• Exercise objective: Rewrite the listing as a numbered list, starting with its first line and going on through the line containing "Click the right". Leave out blank lines.

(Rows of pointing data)

+---+

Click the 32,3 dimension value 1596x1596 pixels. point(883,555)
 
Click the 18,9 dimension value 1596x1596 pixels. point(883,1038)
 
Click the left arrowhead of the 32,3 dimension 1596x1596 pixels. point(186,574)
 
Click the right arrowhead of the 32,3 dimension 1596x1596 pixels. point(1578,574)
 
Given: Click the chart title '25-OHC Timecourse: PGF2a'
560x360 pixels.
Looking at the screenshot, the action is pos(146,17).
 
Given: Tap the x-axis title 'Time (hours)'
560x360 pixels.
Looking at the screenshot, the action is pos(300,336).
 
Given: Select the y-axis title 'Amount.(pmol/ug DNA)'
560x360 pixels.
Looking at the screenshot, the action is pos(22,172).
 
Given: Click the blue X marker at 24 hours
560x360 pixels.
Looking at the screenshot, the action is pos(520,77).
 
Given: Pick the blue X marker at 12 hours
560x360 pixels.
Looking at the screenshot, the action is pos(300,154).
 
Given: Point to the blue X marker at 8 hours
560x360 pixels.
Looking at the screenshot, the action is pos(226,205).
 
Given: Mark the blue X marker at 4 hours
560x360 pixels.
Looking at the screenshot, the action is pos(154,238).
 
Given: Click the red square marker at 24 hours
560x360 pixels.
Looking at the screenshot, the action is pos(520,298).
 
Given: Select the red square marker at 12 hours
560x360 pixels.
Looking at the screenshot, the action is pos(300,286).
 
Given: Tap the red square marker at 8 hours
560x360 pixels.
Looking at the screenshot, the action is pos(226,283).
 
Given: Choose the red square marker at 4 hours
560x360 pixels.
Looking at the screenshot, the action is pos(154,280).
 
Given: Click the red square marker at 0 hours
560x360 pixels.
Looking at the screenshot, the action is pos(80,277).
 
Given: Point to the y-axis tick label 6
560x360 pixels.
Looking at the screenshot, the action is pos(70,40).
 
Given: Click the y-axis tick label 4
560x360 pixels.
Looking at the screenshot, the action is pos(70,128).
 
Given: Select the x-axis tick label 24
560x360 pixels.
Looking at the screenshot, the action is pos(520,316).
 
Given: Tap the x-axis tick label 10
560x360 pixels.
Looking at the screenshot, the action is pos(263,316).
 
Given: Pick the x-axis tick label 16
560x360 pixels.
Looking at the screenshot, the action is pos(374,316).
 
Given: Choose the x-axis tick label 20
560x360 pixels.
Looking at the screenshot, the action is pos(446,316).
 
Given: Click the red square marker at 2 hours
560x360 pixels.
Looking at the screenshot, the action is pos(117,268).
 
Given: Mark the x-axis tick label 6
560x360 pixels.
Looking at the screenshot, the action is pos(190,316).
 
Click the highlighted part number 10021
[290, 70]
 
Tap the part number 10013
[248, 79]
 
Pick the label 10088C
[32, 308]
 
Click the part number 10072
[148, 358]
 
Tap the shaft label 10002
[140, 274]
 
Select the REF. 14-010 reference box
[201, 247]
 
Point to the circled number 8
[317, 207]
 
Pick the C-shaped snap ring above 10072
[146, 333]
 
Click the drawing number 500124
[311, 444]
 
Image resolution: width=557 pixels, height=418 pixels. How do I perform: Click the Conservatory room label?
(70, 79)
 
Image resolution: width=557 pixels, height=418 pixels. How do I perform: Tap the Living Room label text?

+---+

• Solution to this task:
1. Click the 32,3 dimension value 1596x1596 pixels. point(883,555)
2. Click the 18,9 dimension value 1596x1596 pixels. point(883,1038)
3. Click the left arrowhead of the 32,3 dimension 1596x1596 pixels. point(186,574)
4. Click the right arrowhead of the 32,3 dimension 1596x1596 pixels. point(1578,574)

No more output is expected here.